┌─ Provided passage

I have an Android app with minSdkVersion.apiLevel
set to 18 targetSdkVersion.apiLevel
set to 23. Accordingly I set the NDK platformVersion
to 18.
Unfortunately after adding OpenSSL to the mix, the JNI library now fails to link:
/Users/pol/Downloads/Cross/External/Android-Libraries/openssl-1.0.2g/lib/libcrypto.a(ui_openssl.o):ui_openssl.c:function read_string_inner: error: undefined reference to 'signal'
/Users/pol/Downloads/Cross/External/Android-Libraries/openssl-1.0.2g/lib/libcrypto.a(ui_openssl.o):ui_openssl.c:function read_string_inner: error: undefined reference to 'tcsetattr'
/Users/pol/Downloads/Cross/External/Android-Libraries/openssl-1.0.2g/lib/libcrypto.a(ui_openssl.o):ui_openssl.c:function read_string_inner: error: undefined reference to 'tcsetattr'
/Users/pol/Downloads/Cross/External/Android-Libraries/openssl-1.0.2g/lib/libcrypto.a(ui_openssl.o):ui_openssl.c:function open_console: error: undefined reference to 'tcgetattr'
The problem goes away if setting platformVersion
to 21 (it doesn't work either at 19).
What does this mean for the Android app if it has an API level of 18 but the JNI library was linked for 21? Will it crash at launch on a device running 4.3?
I cannot imagine the signal
symbol be missing from 4.3 though. Is this an NDK bug?
This is exactly what will happen to your shared library when you install it on android-20 or earlier: it will fail to load. You should not be surprised that signal
was missing: Android runtime was never intended to run command-line tools like curl.

└─
┌─ Records provided

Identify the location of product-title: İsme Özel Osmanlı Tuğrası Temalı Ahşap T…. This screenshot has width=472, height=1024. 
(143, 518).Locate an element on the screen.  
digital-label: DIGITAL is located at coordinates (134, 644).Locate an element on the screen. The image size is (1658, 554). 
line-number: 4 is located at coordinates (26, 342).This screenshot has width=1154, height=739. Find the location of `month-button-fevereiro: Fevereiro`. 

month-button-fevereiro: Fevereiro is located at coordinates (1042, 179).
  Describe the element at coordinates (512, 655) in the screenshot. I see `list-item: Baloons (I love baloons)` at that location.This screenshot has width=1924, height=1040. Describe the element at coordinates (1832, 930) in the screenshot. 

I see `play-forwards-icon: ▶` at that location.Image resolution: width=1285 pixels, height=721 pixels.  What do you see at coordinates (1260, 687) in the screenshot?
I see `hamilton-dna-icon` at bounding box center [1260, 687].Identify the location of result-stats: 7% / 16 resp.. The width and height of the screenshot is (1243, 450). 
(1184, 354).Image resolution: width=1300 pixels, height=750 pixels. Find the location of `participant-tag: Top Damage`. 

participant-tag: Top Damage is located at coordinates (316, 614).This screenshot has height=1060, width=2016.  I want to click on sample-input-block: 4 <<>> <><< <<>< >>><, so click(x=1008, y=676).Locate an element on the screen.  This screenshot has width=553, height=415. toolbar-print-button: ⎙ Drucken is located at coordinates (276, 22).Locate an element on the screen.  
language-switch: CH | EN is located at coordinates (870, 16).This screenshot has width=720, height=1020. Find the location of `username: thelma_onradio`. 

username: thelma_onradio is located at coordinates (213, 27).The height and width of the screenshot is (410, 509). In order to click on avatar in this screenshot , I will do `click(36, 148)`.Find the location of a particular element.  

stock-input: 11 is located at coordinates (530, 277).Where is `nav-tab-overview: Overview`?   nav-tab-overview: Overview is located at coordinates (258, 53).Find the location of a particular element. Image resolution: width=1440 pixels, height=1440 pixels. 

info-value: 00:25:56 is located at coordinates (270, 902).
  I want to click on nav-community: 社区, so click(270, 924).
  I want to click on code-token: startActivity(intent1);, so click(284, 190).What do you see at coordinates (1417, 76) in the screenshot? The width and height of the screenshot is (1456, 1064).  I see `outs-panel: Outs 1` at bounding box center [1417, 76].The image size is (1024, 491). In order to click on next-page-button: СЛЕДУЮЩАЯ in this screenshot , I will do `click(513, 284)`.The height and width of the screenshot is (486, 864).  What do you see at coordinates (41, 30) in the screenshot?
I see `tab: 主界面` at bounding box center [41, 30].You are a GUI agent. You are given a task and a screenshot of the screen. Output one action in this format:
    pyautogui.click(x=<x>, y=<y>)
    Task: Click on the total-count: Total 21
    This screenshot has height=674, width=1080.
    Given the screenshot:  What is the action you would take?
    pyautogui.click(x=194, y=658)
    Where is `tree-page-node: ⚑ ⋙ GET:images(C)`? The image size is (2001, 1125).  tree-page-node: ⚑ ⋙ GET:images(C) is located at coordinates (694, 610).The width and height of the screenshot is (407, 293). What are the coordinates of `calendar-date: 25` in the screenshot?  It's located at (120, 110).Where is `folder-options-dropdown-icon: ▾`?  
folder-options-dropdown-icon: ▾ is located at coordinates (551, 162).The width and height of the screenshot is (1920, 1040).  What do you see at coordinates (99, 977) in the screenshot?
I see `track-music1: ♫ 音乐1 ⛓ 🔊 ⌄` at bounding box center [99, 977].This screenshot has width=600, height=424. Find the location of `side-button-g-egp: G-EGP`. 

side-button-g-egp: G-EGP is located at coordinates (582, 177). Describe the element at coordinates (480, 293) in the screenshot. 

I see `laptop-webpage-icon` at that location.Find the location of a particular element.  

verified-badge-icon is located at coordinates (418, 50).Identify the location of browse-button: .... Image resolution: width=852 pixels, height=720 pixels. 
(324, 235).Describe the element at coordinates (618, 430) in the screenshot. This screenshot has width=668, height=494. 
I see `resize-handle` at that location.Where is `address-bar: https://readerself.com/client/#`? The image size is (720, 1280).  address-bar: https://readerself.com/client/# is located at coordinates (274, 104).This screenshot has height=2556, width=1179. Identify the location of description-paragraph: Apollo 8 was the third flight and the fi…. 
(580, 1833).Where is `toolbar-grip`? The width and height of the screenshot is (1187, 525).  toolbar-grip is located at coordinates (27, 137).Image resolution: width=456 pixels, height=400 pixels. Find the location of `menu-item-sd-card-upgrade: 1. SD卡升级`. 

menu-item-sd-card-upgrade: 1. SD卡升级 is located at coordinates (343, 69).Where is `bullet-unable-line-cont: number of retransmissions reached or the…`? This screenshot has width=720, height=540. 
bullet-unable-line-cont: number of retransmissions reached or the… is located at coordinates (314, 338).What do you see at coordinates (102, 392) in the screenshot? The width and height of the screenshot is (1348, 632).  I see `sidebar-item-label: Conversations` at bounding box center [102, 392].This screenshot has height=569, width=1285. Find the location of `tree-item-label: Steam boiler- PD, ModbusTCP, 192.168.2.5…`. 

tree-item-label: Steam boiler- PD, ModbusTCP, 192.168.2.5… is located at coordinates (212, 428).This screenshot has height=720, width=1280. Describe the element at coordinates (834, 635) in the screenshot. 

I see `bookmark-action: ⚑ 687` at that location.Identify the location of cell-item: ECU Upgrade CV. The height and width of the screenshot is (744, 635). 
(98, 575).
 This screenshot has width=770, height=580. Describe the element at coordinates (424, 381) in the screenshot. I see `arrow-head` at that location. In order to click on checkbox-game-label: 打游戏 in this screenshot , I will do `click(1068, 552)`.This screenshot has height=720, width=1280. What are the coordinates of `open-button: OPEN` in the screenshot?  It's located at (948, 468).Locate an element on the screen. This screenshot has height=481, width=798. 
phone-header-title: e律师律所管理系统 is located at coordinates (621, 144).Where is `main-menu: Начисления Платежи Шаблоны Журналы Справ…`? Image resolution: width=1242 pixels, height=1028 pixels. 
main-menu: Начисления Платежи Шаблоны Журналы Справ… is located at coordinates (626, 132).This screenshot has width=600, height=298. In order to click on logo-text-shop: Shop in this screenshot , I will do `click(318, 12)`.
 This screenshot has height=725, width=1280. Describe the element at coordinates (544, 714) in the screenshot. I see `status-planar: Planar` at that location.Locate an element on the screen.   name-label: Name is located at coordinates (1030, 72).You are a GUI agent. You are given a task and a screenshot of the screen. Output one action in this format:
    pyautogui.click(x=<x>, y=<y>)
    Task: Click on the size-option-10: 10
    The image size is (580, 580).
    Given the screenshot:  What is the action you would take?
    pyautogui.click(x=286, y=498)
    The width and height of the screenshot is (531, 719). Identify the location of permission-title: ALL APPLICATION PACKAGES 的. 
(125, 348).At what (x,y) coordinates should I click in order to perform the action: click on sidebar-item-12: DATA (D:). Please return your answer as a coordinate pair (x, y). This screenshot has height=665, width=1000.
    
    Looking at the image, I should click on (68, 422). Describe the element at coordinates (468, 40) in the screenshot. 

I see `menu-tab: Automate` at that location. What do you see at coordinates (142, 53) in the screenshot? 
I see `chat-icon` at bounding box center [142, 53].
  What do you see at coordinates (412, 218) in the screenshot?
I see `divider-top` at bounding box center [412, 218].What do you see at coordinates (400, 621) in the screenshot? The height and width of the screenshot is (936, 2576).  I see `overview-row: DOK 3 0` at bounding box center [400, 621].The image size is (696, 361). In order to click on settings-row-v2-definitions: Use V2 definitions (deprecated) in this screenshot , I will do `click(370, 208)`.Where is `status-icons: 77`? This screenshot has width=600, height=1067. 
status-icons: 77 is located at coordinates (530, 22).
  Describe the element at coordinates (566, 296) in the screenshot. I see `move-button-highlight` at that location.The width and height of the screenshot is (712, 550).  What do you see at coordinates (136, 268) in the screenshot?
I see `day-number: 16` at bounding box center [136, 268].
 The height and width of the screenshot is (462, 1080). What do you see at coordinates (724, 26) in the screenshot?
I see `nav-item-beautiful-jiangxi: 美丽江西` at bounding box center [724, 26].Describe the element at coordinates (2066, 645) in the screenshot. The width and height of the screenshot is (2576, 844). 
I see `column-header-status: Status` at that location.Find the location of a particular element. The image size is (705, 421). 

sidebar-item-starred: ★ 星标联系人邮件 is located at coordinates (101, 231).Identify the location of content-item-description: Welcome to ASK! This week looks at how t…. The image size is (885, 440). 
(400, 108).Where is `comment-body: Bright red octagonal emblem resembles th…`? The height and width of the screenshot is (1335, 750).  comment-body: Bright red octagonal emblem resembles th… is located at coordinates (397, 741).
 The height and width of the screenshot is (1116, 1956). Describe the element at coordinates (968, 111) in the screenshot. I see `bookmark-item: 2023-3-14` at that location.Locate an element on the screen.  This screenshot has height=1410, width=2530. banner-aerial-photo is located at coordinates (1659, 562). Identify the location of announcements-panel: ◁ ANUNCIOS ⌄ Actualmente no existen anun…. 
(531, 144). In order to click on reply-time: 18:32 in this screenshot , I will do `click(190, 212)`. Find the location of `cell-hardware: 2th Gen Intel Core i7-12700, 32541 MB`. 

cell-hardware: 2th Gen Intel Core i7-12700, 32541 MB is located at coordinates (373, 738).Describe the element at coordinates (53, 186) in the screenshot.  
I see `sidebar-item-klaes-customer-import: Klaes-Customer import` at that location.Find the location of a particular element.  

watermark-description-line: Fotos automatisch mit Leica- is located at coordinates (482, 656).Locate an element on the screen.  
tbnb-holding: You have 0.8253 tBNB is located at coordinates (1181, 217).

└─

* _What to work on_: Reproduce the passage above about OpenSSL link errors in an Android NDK build word for word, from start to finish.

* _Result for this exercise_:
I have an Android app with minSdkVersion.apiLevel
set to 18 targetSdkVersion.apiLevel
set to 23. Accordingly I set the NDK platformVersion
to 18.
Unfortunately after adding OpenSSL to the mix, the JNI library now fails to link:
/Users/pol/Downloads/Cross/External/Android-Libraries/openssl-1.0.2g/lib/libcrypto.a(ui_openssl.o):ui_openssl.c:function read_string_inner: error: undefined reference to 'signal'
/Users/pol/Downloads/Cross/External/Android-Libraries/openssl-1.0.2g/lib/libcrypto.a(ui_openssl.o):ui_openssl.c:function read_string_inner: error: undefined reference to 'tcsetattr'
/Users/pol/Downloads/Cross/External/Android-Libraries/openssl-1.0.2g/lib/libcrypto.a(ui_openssl.o):ui_openssl.c:function read_string_inner: error: undefined reference to 'tcsetattr'
/Users/pol/Downloads/Cross/External/Android-Libraries/openssl-1.0.2g/lib/libcrypto.a(ui_openssl.o):ui_openssl.c:function open_console: error: undefined reference to 'tcgetattr'
The problem goes away if setting platformVersion
to 21 (it doesn't work either at 19).
What does this mean for the Android app if it has an API level of 18 but the JNI library was linked for 21? Will it crash at launch on a device running 4.3?
I cannot imagine the signal
symbol be missing from 4.3 though. Is this an NDK bug?
This is exactly what will happen to your shared library when you install it on android-20 or earlier: it will fail to load. You should not be surprised that signal
was missing: Android runtime was never intended to run command-line tools like curl.